What to work on
Exact copy, pictures excluded: set down only the lines from the one with "At what coordinates" through the end of the entries, keeping both end lines.

Dataset entries
☆ ☆ ☆ ☆

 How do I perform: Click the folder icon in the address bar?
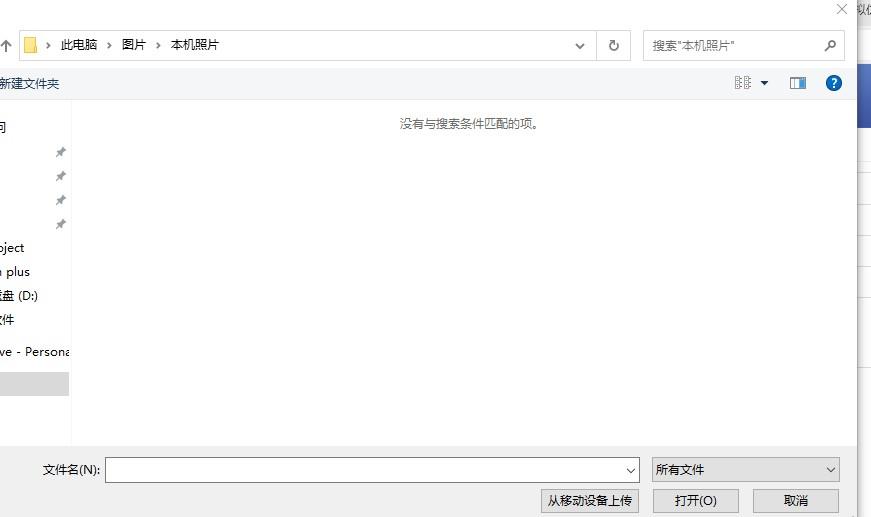tap(30, 45)
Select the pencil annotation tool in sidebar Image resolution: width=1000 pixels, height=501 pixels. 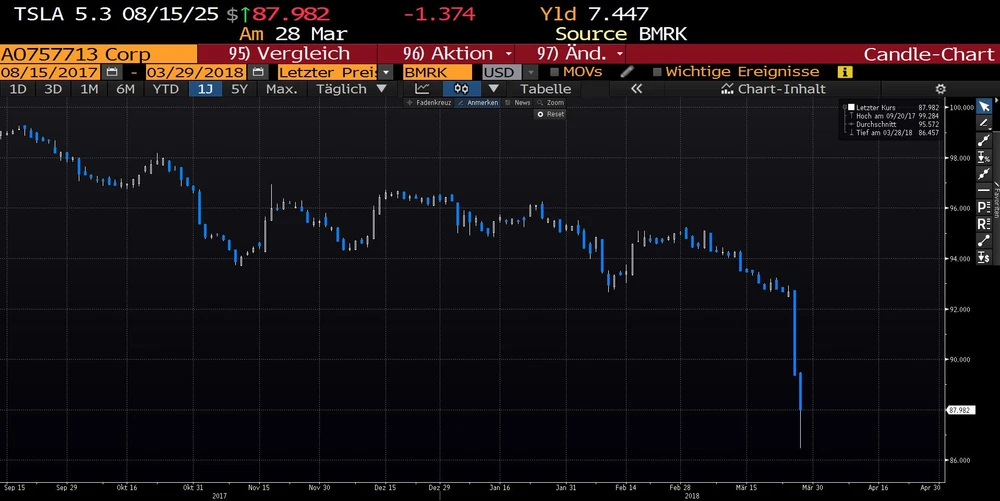coord(984,124)
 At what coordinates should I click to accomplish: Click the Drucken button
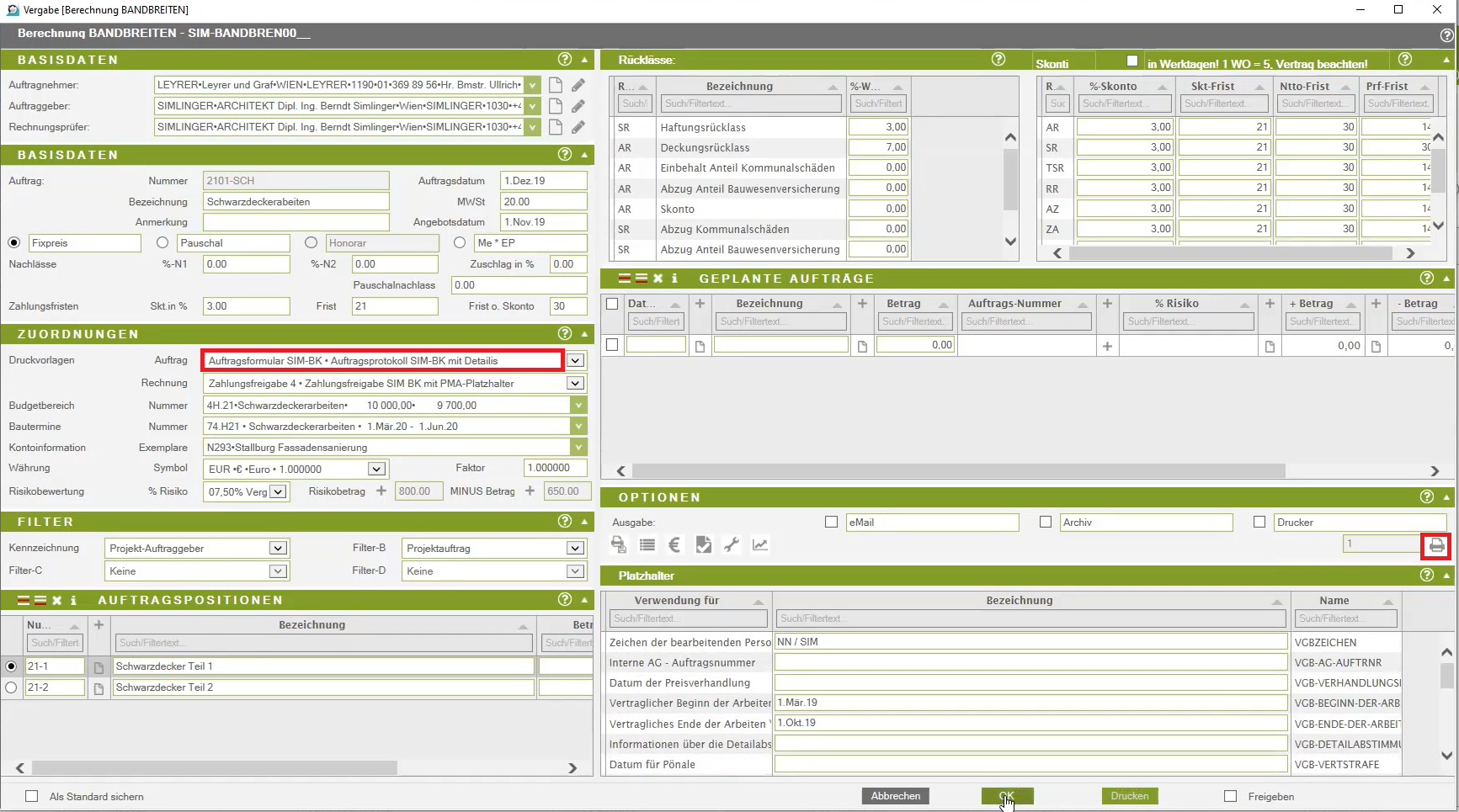1129,796
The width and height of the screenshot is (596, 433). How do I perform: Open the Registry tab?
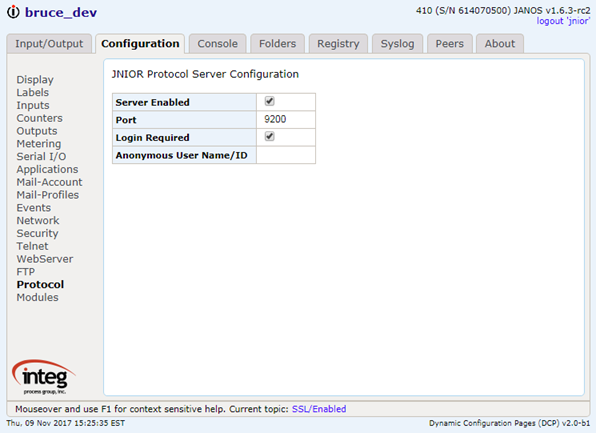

☆ ☆ ☆ ☆

Completed task
 At what coordinates should I click to accomplish: Click the Drucken button
1129,796
The width and height of the screenshot is (596, 433). How do I perform: Open the Registry tab?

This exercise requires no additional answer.